Even if you believe that your family earns too much to receive government-subsidized aged care, it’s a requirement that your parents have an ACAT to enter an aged care facility. While that may not be an immediate thought, the time may come when they’re no longer able to remain at home and require additional support.
How to start planning to have the conversation
Before discussing aged care support services with your parents, inform yourself as much as possible about the options available. Speak with your family. If someone already has Enduring Power of Attorney or Enduring Guardianship, consider that person as the primary contact. This could be the person that helps the parents throughout the process. They could support them at assessments, help to fill in forms, and navigate options with them. It’s often a good idea to have one main contact person.
So often life changes suddenly. Your elderly parents were likely going about their daily business one day, and then something happened out of the blue that sparked your concerns. It might have been a fall that required sudden hospital admission, or another issue. While every situation is different it’s common for your parents’ situation to change without notice.
If your loved one requires care urgently and they’re in the hospital, they’ll meet with a discharge planner. A discharge planner or social worker at the hospital is the person who usually arranges an ACAT. There are options to consider if your parents are going to need assistance with activities of daily living to remain at home.
Firstly, if they’re in the hospital, it’s possible that they’ll be transferred to rehabilitation prior to discharge. This is in order to improve their health status and prepare them for discharge. Other people may be eligible for hospital-in-the-home if they need ongoing hospital treatment for a period of time. Alternatively, if they’ve had an ACAT and have approval for transitional care, this is a valid option for support after discharge. You’ll need to book an appointment with the hospital social worker or discharge planner. Discussions with the social worker could include concerns and options to improve and support the health outcomes for your parent(s).
Transitional care supports people that are transitioning from hospital or care, back into their homes. It’s suitable for people that need extra recovery time when they leave the hospital. It allows extra time to look at where the person is going to live in the long term. Transition care is a short-term program. It’s offered in the home or in some cases in a health or aged care facility.
Many people won’t need aged care. But the earlier that you discuss the future with your parents, the more equipped you’ll be to support them if they enter the aged care journey. If the discussion has never taken place, usually a change in health status will be the driving force to discuss future care planning. This could be a change in cognitive ability, mobility, or ability to manage activities of daily living independently.
As a support person, you can discuss matters such as your parents getting their legal affairs in order. Legal matters could include Advanced Health Directives and the Enduring Power of Attorney. You could also ask them about their future concerns, and what they foresee their care goals and care needs to be. Would they see themselves as moving into an aged care facility? Or would they see themselves receiving home care? Some parents might envisage finding somewhere where they’d be comfortable to age in place.
Unquestionably, it’s their lives and their decisions to be made. All you can do as their adult child is to support their decisions as best as possible.
Many people will never step foot into an aged care facility. However, it may be the best option for some people who are unable to receive the care and support required to remain at home safely. Whatever you and your parents agree upon, there are many options to support your loved one to remain at home, to move somewhere that suits them better to age in place, to transition from hospital to home, or to make the leap into an aged care facility. Being well informed about your options, and starting discussions with your parents before the need for aged care arises, will ensure you’re prepared and on the same page when moving into the future.

### Exercise prompt
Do the following statements agree with the aged care passage? Answer yes or no for each, quoting the words of the passage that decide it.
1. A hospital discharge planner or social worker is usually the one who arranges an ACAT.
2. Transition care is a long-term program.
3. Parents need an ACAT to enter an aged care facility only if the family qualifies for government-subsidized care.
The data has nothing to do with the text.

### Recorded data
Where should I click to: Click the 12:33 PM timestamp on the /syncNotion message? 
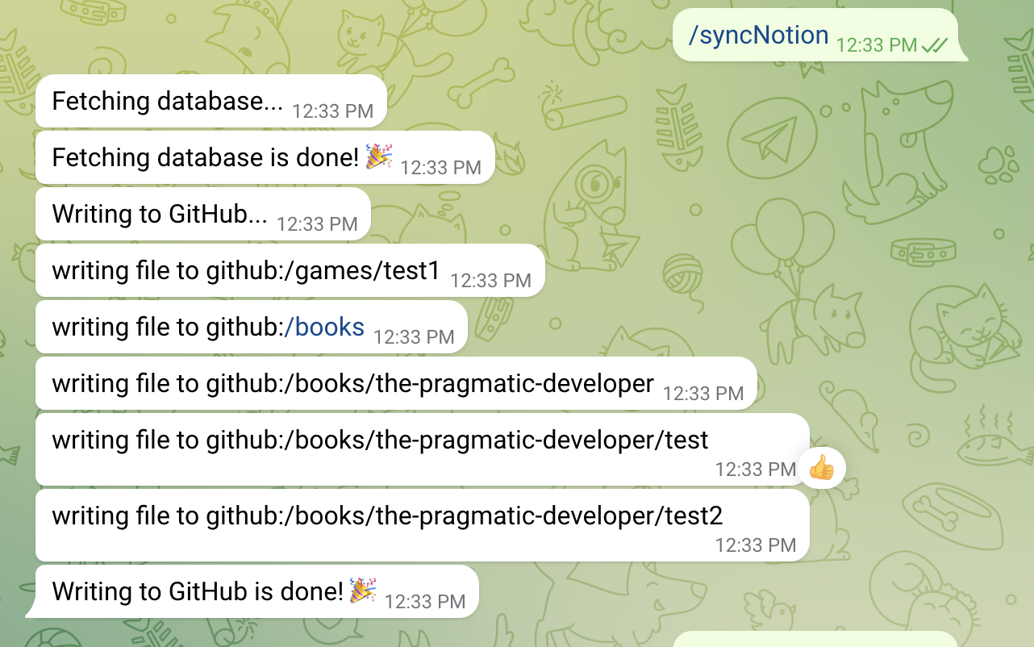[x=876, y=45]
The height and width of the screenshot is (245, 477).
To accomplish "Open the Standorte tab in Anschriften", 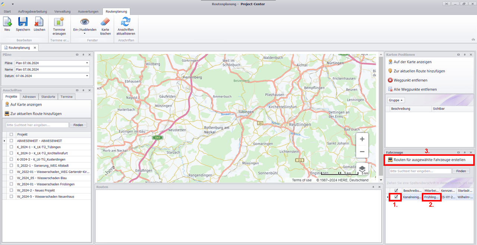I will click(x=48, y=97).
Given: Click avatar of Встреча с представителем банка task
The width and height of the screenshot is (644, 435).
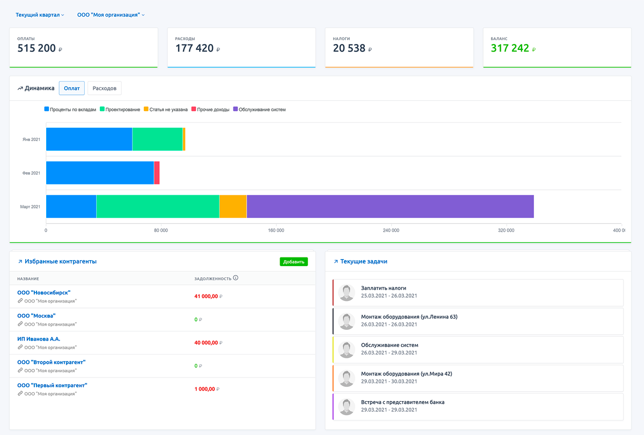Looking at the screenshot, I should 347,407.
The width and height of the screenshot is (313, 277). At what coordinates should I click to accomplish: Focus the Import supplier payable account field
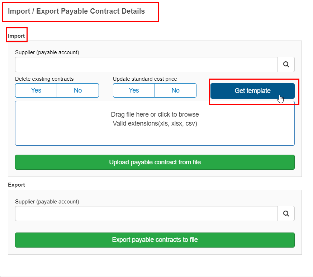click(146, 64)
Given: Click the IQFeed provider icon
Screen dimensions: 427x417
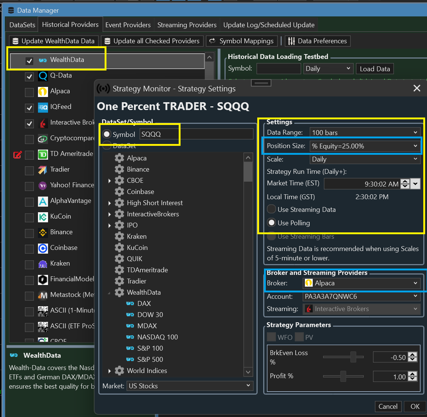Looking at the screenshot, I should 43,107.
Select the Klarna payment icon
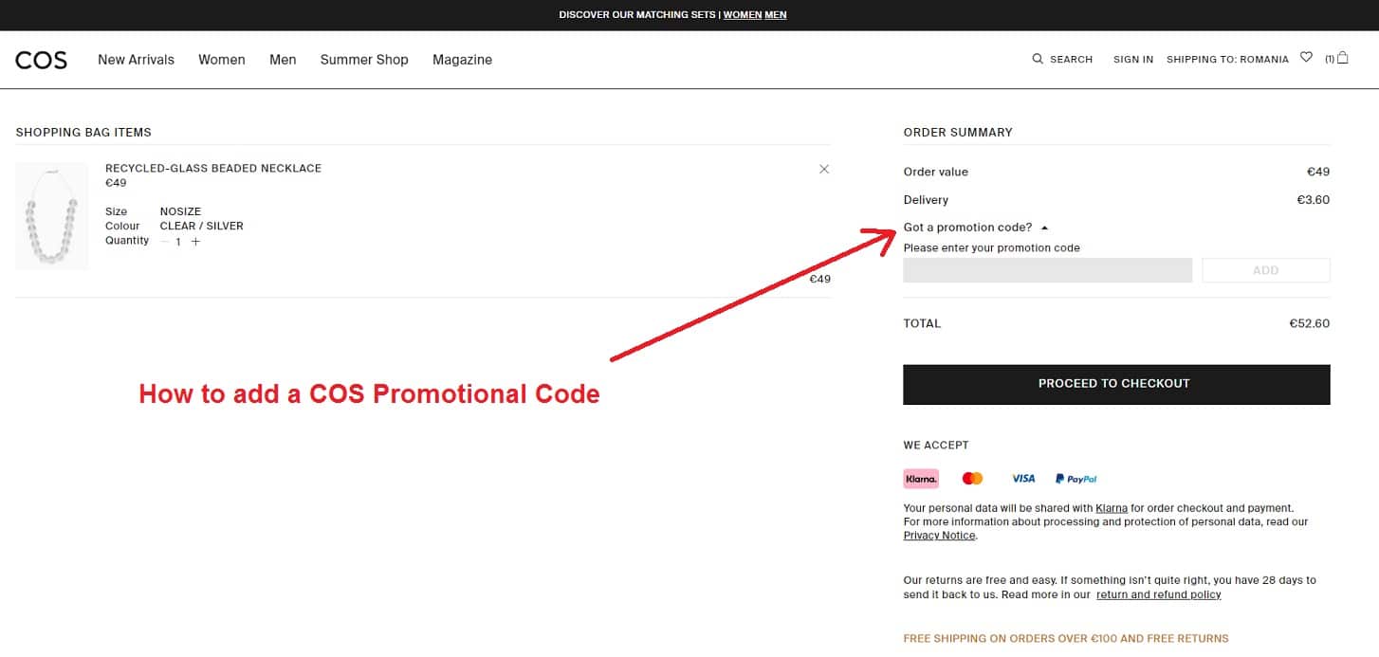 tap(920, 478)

### Solution for this exercise
1. Yes: "A discharge planner or social worker at the hospital is the person who usually arranges an ACAT."
2. No: "Transition care is a short-term program."
3. No: "Even if you believe that your family earns too much to receive government-subsidized aged care, it’s a requirement that your parents have an ACAT to enter an aged care facility."